* _Extrait à lire_:
Picos de Europa

Une randonnée itinérante au cœur du Parc national des Pics d'Europe, un massif isolé et sauvage entre pics hérissés et gorges profondes, situé dans la chaîne Cantabrique, au nord-ouest de l'Espagne.

Partagés entre trois provinces du nord-ouest de l’Espagne (Cantabrique, Asturies et Léon), dans le prolongement des Pyrénées et à une trentaine de kilomètres seulement du Golfe de Gascogne, les Pics d’Europe forment le massif le plus élevé de la cordillère Cantabrique (2648 m). Des gorges profondes creusées par des torrents aux eaux poissonneuses circonscrivent et entaillent ce massif calcaire. Des défilés spectaculaires longent les hauts sommets dentelés par l’érosion, poudrés de neige, en bas desquels s’égrènent de petits hameaux en pierre qui semblent figés dans le temps. Un Parc national y a été créé en 1995 pour protéger la flore et la faune endémiques.

Panorama vu de Peña Vieja (2614 m),

Mais pourquoi « d’Europe » ? Ce sont en fait des marins et non des montagnards qui ont baptisé ce massif Picos de Europa, car ces pics hérissés étaient les premières terres visibles à l’horizon sur le vieux continent et constituaient pour les navigateurs venus du Nouveau Monde des sortes d’amers.

* _Données fournies_:
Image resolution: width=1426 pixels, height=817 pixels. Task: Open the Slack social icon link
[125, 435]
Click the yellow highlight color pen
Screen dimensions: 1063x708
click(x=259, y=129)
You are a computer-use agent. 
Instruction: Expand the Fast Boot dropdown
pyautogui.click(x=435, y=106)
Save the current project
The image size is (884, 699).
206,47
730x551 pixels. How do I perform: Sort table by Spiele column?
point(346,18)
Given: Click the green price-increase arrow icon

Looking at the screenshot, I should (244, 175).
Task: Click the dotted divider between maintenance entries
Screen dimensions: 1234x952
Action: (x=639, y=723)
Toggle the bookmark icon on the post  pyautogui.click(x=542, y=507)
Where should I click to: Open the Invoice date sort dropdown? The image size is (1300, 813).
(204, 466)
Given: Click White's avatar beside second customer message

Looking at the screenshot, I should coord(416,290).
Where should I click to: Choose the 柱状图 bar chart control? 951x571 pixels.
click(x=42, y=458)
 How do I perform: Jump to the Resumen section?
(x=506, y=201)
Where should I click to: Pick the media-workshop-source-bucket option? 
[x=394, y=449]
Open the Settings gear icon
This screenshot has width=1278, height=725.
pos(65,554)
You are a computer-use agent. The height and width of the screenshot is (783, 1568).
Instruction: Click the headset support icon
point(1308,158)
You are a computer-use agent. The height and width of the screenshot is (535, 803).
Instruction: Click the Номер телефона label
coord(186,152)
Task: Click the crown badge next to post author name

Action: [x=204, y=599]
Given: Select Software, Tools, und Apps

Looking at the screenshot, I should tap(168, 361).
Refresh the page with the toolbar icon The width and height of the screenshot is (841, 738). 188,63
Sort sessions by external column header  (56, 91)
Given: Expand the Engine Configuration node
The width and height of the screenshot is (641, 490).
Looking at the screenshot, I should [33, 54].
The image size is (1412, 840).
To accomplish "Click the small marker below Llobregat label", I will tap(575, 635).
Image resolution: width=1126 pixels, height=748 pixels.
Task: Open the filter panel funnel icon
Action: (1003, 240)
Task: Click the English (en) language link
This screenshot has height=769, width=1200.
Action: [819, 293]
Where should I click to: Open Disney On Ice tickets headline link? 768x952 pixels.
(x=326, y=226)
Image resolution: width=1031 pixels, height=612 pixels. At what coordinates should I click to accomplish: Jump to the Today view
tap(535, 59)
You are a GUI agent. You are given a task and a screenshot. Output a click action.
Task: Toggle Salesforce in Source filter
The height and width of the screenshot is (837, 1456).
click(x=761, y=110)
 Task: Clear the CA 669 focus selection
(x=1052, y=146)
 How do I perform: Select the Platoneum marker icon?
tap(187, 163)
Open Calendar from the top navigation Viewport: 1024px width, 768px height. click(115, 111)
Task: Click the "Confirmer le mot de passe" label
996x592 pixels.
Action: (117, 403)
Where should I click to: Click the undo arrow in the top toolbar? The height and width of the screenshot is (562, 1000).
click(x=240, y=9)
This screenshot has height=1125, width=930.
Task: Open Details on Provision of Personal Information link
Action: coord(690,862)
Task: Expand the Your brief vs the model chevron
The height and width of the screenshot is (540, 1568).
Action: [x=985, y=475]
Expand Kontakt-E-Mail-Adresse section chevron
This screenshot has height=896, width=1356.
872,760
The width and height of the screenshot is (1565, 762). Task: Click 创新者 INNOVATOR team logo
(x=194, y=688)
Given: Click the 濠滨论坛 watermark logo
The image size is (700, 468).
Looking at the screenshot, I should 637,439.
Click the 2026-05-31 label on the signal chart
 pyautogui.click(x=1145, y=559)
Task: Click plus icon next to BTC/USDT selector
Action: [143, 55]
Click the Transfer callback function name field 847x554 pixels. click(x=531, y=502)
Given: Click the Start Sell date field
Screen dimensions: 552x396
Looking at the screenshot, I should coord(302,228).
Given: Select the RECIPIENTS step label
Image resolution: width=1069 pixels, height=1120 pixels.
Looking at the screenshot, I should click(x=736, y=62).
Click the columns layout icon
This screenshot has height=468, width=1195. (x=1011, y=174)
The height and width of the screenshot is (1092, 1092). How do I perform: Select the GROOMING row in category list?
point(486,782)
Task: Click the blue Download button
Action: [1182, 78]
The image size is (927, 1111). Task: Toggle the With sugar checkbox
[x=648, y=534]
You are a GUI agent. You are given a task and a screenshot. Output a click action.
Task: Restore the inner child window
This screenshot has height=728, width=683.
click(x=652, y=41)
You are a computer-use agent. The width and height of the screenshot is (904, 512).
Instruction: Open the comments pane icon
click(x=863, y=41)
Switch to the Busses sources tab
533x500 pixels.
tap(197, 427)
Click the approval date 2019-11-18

* _Consigne A_: Recopiez le passage du texte sur les Pics d'Europe qui commence à « Panorama vu de » et se termine à « des sortes d’amers. ».
* _Consigne B_: Dans le texte sur les Pics d'Europe, présentez sous forme de liste le paragraphe qui commence par « Partagés entre trois provinces », en gardant ses faits principaux.
* _Consigne C_: Selon le texte sur les Pics d'Europe, qui a donné au massif le nom de Picos de Europa ?
Les items ne servent pas pour ce travail.

* _Résultat A_:
Panorama vu de Peña Vieja (2614 m),

Mais pourquoi « d’Europe » ? Ce sont en fait des marins et non des montagnards qui ont baptisé ce massif Picos de Europa, car ces pics hérissés étaient les premières terres visibles à l’horizon sur le vieux continent et constituaient pour les navigateurs venus du Nouveau Monde des sortes d’amers.

* _Résultat B_:
- Massif situé entre la Cantabrique, les Asturies et le Léon, au nord-ouest de l'Espagne
- Dans le prolongement des Pyrénées, à une trentaine de kilomètres du golfe de Gascogne
- Point culminant de la cordillère Cantabrique (2648 m)
- Massif calcaire entaillé par des gorges profondes, creusées par des torrents aux eaux poissonneuses
- Défilés spectaculaires au pied de sommets dentelés et enneigés, avec de petits hameaux en pierre en contrebas
- Parc national créé en 1995 pour protéger la flore et la faune endémiques

* _Résultat C_: Ce sont des marins, et non des montagnards.